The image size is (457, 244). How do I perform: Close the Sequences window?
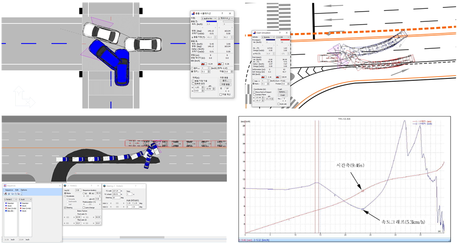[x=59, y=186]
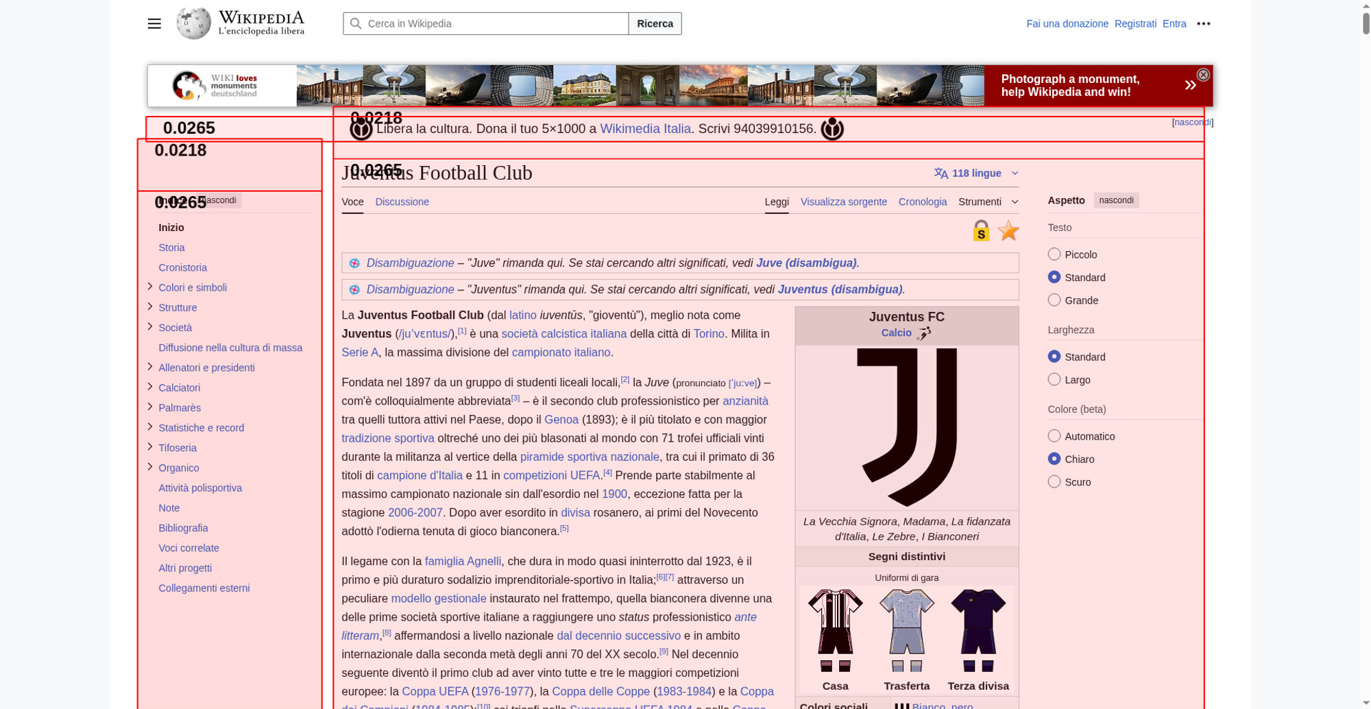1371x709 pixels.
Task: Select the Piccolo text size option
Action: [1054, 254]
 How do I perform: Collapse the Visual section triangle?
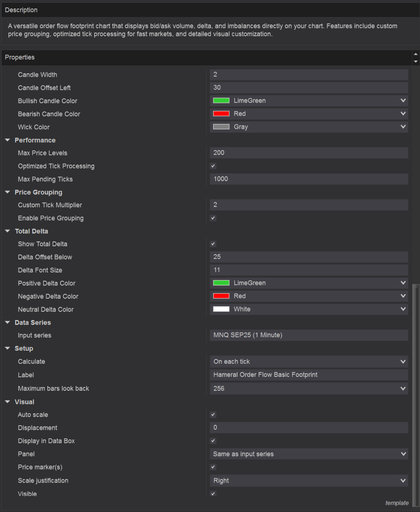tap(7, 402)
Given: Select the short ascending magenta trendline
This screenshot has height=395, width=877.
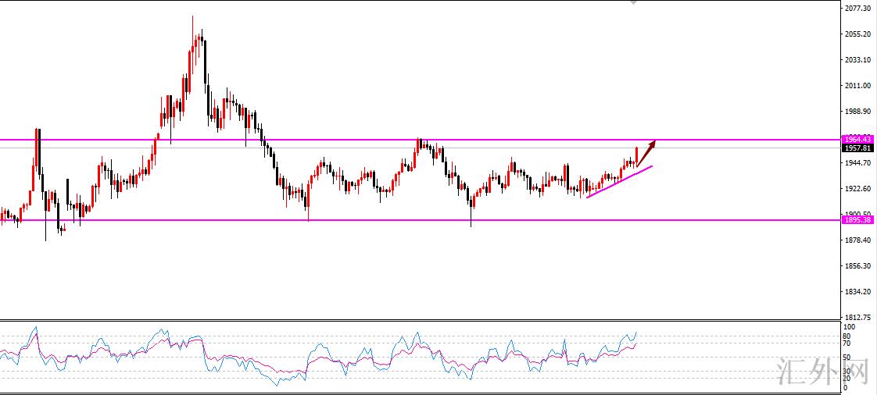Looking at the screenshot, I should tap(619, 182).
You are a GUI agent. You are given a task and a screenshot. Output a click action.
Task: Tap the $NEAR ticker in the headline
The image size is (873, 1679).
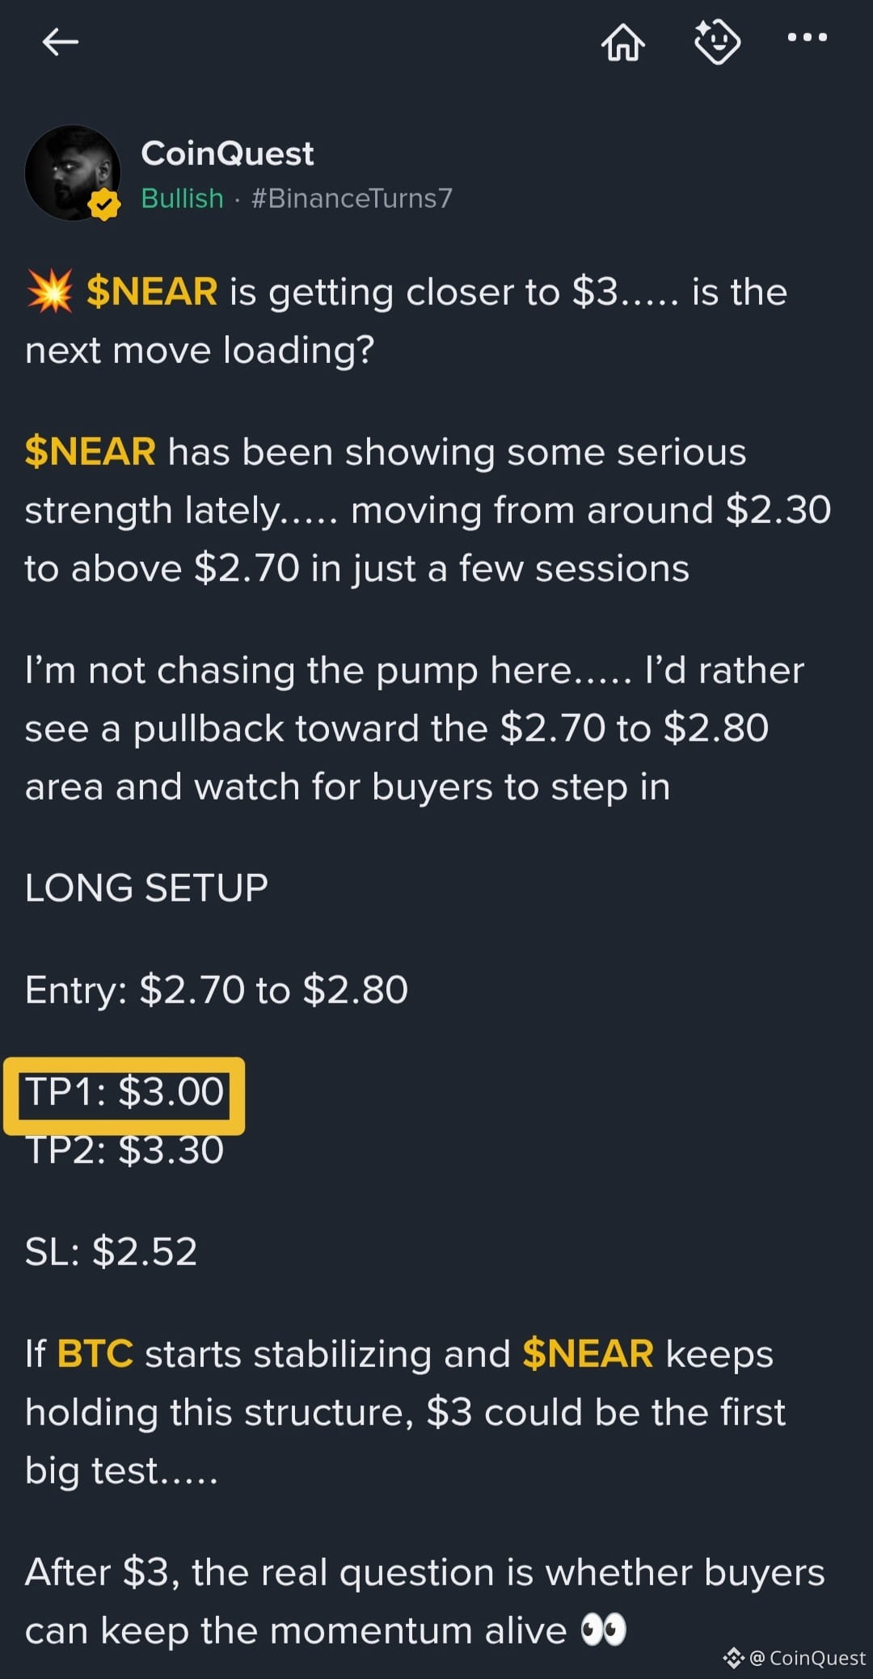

* * * * *

• _What is expected_
If any image appears in the entries, omit it and return the rest verbatim.

• _Response for this exercise_
The image size is (457, 244). How do I perform: Close the Sequences window?
[x=59, y=186]
1371x709 pixels.
Task: Select the Piccolo text size option
Action: [1054, 254]
 How do I perform: Collapse the Visual section triangle?
tap(7, 402)
Given: Select the short ascending magenta trendline
This screenshot has height=395, width=877.
Looking at the screenshot, I should tap(619, 182).
You are a GUI agent. You are given a task and a screenshot. Output a click action.
Task: Tap the $NEAR ticker in the headline
The image size is (873, 1679).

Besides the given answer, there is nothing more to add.